TO DO. Put the entries from the line with "Task: Click the green checkmark status icon" up to and including the line with "Action: pyautogui.click(x=1074, y=20)" into a Markdown table with two columns, No. and Line. Give each line its own row, number the rows, and skip any blank lines.

Data items:
--- Begin ---

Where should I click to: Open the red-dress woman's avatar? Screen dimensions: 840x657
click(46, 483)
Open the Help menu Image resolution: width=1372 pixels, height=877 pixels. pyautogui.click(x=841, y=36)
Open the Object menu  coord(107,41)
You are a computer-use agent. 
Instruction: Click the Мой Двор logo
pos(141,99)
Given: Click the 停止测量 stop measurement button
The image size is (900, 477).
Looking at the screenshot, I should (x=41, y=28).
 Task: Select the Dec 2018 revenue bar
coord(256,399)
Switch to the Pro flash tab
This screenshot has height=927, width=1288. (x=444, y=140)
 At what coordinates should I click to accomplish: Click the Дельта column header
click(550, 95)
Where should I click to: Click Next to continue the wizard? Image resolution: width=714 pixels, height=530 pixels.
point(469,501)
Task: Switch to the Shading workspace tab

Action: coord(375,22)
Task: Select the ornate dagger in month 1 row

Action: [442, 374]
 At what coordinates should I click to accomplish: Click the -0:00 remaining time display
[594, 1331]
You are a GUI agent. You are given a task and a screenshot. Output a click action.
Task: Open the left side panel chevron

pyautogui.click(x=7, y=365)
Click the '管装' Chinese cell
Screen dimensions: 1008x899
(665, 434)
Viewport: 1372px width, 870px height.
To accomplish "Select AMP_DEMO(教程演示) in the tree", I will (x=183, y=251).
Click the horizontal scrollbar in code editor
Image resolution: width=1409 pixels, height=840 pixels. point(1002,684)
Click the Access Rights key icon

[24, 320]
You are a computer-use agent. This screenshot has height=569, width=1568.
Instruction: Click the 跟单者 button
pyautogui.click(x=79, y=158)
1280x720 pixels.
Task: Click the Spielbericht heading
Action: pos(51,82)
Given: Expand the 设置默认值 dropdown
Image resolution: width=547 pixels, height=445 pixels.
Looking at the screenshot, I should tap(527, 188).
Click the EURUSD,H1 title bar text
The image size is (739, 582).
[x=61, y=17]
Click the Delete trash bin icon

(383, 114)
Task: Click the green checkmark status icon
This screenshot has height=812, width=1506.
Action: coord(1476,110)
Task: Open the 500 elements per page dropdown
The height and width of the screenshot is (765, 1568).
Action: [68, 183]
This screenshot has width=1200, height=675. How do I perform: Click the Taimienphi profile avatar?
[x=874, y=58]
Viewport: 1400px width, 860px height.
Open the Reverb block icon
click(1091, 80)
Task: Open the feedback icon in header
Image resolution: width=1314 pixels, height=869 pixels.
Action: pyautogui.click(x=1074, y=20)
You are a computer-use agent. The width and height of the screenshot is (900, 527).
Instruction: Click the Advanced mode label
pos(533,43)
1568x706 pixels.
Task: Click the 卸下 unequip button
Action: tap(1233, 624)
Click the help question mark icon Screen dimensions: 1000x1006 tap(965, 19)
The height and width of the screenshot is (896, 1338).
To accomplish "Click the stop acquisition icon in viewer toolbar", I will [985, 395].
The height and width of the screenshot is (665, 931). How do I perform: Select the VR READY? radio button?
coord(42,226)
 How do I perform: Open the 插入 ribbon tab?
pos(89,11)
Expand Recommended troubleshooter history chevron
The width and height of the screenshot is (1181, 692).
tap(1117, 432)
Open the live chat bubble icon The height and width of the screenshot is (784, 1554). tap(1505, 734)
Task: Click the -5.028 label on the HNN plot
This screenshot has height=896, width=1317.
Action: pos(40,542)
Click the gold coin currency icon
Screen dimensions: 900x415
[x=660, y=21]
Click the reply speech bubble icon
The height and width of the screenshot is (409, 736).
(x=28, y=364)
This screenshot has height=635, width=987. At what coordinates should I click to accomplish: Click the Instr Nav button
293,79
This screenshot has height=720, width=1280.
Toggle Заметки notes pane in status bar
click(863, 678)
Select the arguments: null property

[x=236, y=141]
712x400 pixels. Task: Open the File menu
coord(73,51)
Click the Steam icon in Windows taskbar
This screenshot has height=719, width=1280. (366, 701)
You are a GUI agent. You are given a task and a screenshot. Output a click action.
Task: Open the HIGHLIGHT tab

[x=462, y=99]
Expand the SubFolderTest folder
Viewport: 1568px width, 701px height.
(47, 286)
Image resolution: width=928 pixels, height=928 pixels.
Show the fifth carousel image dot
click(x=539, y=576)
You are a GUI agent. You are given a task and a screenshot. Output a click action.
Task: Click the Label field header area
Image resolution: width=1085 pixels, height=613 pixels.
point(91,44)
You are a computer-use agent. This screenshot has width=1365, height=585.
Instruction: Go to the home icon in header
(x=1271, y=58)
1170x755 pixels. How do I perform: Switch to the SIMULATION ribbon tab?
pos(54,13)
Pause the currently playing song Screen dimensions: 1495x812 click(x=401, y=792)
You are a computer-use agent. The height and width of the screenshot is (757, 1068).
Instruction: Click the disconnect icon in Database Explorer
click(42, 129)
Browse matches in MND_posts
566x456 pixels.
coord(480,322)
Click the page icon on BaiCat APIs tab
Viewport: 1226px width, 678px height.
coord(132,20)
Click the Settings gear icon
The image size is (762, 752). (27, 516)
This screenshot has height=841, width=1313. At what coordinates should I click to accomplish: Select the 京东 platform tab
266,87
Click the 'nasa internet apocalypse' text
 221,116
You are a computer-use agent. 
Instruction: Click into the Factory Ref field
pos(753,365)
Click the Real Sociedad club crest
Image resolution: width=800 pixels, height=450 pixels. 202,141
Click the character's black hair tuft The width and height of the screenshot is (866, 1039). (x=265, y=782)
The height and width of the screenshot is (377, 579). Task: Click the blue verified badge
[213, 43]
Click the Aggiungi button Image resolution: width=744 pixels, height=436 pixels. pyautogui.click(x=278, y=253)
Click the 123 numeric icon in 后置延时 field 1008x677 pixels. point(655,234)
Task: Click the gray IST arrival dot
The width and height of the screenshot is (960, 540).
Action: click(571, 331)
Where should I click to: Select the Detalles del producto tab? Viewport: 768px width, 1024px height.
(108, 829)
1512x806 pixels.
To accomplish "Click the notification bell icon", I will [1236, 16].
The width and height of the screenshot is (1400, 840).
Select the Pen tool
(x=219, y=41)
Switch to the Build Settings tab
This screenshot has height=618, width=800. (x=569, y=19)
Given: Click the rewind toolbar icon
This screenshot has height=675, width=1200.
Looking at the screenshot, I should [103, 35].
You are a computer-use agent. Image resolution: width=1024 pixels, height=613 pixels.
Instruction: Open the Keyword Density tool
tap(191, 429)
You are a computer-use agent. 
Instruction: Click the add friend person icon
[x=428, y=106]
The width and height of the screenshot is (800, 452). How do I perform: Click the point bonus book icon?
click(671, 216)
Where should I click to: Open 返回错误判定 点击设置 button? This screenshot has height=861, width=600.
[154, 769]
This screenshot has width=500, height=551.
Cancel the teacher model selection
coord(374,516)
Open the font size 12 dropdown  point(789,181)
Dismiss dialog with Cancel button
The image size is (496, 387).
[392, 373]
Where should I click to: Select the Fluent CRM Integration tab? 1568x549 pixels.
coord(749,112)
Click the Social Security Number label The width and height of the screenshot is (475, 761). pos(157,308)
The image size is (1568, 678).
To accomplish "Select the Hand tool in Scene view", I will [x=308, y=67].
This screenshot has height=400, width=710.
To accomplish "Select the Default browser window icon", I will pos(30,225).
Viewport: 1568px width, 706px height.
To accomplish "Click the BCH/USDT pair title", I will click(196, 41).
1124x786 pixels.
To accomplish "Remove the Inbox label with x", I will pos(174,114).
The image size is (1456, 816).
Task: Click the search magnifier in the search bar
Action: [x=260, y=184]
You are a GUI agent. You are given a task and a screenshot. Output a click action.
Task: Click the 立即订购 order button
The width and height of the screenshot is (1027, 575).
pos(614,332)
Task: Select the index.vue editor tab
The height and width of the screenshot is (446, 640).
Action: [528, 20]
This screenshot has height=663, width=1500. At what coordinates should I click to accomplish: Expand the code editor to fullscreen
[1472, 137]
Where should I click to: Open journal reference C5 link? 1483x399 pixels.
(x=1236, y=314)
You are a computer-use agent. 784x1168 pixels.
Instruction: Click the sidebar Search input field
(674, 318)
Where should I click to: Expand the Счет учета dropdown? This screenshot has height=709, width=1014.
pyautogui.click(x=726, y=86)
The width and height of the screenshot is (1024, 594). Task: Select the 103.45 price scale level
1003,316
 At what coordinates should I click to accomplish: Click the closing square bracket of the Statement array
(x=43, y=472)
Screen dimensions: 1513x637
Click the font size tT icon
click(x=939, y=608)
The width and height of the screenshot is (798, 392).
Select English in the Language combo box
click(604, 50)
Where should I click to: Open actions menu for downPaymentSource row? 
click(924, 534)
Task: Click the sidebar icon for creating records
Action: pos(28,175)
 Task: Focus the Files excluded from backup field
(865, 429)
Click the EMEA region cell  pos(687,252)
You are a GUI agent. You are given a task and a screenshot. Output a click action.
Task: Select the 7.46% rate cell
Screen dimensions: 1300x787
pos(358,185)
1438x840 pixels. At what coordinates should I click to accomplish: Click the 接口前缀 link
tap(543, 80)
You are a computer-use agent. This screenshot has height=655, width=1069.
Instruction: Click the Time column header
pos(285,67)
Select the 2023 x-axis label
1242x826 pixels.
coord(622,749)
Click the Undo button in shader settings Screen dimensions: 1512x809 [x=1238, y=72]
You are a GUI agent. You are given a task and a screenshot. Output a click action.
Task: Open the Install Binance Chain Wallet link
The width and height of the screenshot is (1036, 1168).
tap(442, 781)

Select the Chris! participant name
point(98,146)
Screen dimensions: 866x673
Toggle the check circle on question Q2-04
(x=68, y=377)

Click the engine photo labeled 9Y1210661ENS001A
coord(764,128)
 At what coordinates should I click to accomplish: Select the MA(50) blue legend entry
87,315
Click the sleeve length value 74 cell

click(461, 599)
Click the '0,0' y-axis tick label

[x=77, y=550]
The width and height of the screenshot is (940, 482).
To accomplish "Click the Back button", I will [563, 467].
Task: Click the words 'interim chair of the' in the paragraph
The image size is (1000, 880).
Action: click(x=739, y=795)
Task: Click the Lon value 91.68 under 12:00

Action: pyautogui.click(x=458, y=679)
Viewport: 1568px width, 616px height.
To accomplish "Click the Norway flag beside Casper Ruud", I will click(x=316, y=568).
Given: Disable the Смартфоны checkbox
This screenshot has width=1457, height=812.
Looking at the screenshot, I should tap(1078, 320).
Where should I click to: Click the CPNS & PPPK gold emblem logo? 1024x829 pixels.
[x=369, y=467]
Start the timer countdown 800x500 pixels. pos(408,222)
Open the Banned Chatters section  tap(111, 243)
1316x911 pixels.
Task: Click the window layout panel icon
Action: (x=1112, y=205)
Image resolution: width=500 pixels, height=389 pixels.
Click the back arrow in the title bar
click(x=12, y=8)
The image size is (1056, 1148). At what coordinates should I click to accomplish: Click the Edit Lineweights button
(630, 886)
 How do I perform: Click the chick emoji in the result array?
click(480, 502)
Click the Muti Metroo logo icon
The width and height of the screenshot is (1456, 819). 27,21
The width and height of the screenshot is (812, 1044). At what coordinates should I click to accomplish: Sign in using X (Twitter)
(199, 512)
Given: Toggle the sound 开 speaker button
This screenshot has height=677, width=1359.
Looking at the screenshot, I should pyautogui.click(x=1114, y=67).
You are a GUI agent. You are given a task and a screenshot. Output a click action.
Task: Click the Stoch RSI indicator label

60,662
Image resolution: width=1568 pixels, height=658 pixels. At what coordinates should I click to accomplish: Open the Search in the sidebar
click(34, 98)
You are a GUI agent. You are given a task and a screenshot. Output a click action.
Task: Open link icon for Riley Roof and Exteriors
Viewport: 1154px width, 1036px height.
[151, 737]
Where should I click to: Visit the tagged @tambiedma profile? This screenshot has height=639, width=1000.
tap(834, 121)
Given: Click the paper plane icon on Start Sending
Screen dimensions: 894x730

--- End ---

ANSWER TO THE EXERCISE.
| No. | Line |
|---|---|
| 1 | Task: Click the green checkmark status icon |
| 2 | This screenshot has height=812, width=1506. |
| 3 | Action: coord(1476,110) |
| 4 | Task: Open the 500 elements per page dropdown |
| 5 | The height and width of the screenshot is (765, 1568). |
| 6 | Action: [68, 183] |
| 7 | This screenshot has width=1200, height=675. How do I perform: Click the Taimienphi profile avatar? |
| 8 | [x=874, y=58] |
| 9 | Viewport: 1400px width, 860px height. |
| 10 | Open the Reverb block icon |
| 11 | click(1091, 80) |
| 12 | Task: Open the feedback icon in header |
| 13 | Image resolution: width=1314 pixels, height=869 pixels. |
| 14 | Action: pyautogui.click(x=1074, y=20) |